Dans une approche comme celle proposée par Linda Roux, l’enjeu n’est pas seulement d’apaiser un symptôme sur le moment. Il s’agit d’aider la personne à retrouver des repères internes solides, pour qu’elle se sente à nouveau capable d’avancer avec plus de calme et d’autonomie.

Ce que vous pouvez raisonnablement attendre

Le premier changement n’est pas toujours spectaculaire vu de l’extérieur. Il peut commencer par une baisse de l’anticipation, un retour au calme plus rapide, une image mentale moins envahissante, ou une sensation nouvelle de pouvoir respirer et penser autrement face à ce qui faisait peur. Ce sont souvent ces signes-là qui montrent que quelque chose se réorganise en profondeur.

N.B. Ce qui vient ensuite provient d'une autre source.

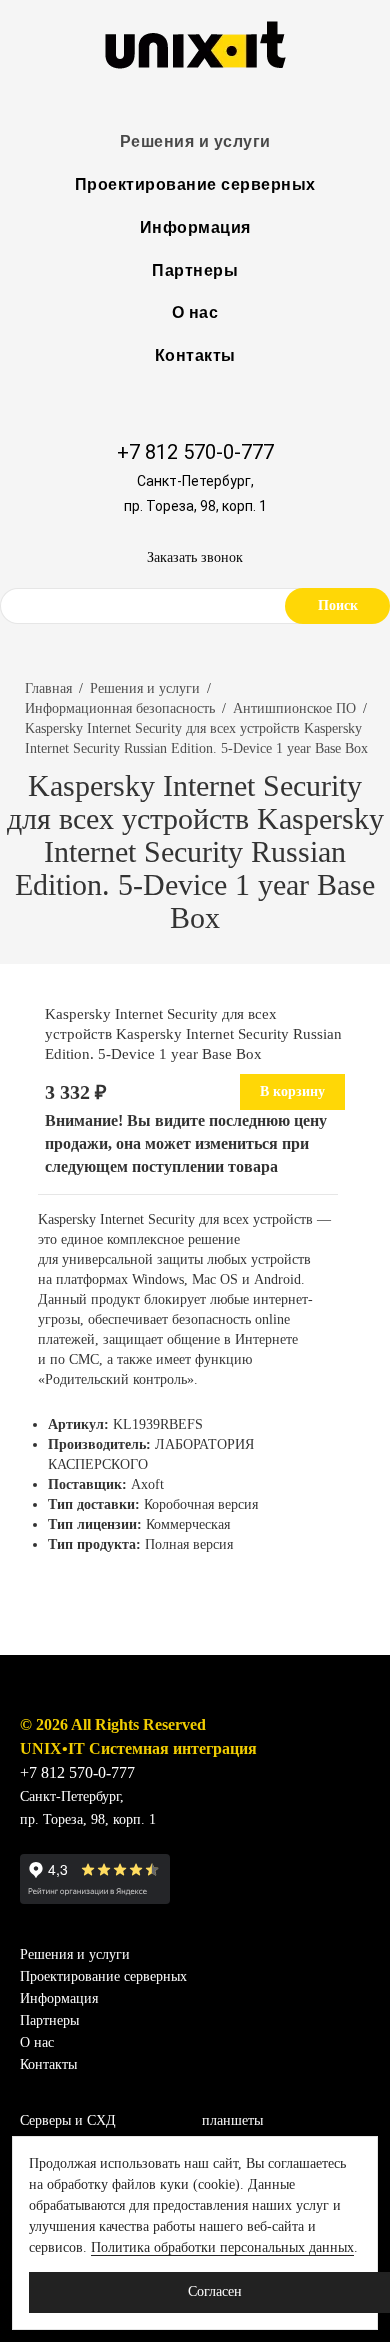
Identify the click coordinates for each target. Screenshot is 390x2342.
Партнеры (195, 270)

Avec le temps, cela peut se traduire par des actions très concrètes : reprendre un trajet, accepter un rendez-vous médical, rester dans un lieu qui déclenchait auparavant la panique, ou voir son enfant retrouver plus de sérénité dans une situation qu’il évitait. Chaque progrès compte, surtout lorsqu’il redonne de l’espace à la vie quotidienne.

Quand une phobie vous enferme, le vrai changement n’est pas de devenir une autre personne. C’est de pouvoir redevenir vous-même, avec plus de liberté, plus de calme et la sensation simple mais précieuse de reprendre votre place.